Infested waters list growing
While it may seem like aquatic invasive species are everywhere, that's not yet the case in Minnesota. And that’s why it’s so important to take steps to keep them from spreading — namely cleaning, draining and drying all boats, trailers, fishing gear, scuba gear and water sports gear before moving them from one lake to another.
About 8% of Minnesota's more than 11,000 lakes are on the infested waters list with at least one invasive species. Less than 4% of Minnesota lakes are listed as infested with zebra mussels. As of November, 270 lakes and wetlands are known to have zebra mussels and another 232 are considered likely infested with zebra mussels because they are closely connected to a waterway where zebra mussels have been found.
Source: Minnesota Department of Natural Resources
What is environmental DNA?
DNA, short for deoxyribonucleic acid, is the hereditary material in living organisms that contains the biological instructions for building and maintaining them. The chemical structure of DNA is the same for all organisms, but differences exist in the order of the DNA building blocks, known as base pairs. Unique sequences of base pairs, particularly repeating patterns, provide a means to identify species, populations and even individuals.

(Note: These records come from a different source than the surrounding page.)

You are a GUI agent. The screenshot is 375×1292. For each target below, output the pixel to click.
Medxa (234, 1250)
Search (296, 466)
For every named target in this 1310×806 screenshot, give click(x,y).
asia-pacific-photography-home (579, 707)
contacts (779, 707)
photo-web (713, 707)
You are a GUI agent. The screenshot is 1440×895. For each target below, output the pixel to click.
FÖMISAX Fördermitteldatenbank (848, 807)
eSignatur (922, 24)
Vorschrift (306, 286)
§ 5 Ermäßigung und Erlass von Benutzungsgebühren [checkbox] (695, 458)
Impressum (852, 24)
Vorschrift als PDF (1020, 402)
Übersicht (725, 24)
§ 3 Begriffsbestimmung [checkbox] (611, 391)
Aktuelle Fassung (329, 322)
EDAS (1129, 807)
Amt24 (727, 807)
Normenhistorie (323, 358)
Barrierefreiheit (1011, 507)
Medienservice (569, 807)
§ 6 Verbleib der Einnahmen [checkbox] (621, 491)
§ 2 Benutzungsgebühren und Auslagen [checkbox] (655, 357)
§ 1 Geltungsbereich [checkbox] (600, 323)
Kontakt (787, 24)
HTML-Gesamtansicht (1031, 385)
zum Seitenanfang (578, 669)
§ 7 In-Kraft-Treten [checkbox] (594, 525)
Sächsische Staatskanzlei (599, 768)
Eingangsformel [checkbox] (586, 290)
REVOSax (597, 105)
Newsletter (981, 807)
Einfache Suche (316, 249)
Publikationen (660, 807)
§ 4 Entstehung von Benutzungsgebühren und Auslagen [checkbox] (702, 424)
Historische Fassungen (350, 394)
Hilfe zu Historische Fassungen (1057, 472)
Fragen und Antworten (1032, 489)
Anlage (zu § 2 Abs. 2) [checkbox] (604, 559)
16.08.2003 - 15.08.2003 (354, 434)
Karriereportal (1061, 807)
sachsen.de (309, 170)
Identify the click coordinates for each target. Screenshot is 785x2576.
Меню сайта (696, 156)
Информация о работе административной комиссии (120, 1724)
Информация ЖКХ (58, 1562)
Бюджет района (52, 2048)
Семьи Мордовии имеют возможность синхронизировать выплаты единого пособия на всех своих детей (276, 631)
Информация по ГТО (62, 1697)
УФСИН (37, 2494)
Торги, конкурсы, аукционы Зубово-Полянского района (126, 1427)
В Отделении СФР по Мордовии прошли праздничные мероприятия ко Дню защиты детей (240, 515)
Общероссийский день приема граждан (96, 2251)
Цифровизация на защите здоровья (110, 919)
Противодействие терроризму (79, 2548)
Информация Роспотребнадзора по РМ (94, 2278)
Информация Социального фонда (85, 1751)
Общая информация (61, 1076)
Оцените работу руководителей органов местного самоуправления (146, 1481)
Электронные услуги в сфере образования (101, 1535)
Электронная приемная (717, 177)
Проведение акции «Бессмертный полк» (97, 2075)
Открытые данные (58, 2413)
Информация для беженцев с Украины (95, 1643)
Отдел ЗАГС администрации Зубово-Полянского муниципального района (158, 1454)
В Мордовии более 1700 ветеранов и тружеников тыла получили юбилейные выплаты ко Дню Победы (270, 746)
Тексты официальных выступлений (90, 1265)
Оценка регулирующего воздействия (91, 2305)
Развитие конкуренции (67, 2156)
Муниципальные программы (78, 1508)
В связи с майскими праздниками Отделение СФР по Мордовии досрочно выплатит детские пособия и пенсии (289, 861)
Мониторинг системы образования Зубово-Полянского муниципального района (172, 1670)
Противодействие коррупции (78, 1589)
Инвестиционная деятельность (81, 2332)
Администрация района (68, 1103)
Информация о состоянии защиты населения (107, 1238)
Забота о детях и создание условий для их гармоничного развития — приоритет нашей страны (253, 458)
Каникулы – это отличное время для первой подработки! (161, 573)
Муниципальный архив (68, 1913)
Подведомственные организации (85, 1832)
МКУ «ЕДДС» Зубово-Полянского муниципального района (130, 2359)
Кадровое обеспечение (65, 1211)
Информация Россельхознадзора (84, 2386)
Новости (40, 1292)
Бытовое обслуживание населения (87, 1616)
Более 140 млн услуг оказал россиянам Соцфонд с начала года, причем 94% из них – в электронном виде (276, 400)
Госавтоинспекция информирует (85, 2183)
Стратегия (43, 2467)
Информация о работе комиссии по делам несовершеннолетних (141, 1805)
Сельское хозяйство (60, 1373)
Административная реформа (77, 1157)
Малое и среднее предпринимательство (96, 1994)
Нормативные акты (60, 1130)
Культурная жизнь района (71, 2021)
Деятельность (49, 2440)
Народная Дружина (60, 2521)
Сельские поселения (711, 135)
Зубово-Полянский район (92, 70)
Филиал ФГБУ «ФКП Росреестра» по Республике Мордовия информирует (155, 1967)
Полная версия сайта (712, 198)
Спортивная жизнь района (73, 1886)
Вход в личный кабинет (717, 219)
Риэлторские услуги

Environmental DNA, eDNA, is nuclear or mitochondrial DNA that is released from an organism into the environment. Sources of eDNA include feces, mucus, shed skin and hair and carcasses. eDNA can be detected in cellular or dissolved form.
In aquatic environments, eDNA is diluted and distributed by currents and other hydrological processes, but it only lasts about 7–21 days, depending on environmental conditions. Exposure to UVB radiation, acidity, heat, and endo- and exonucleases can degrade eDNA.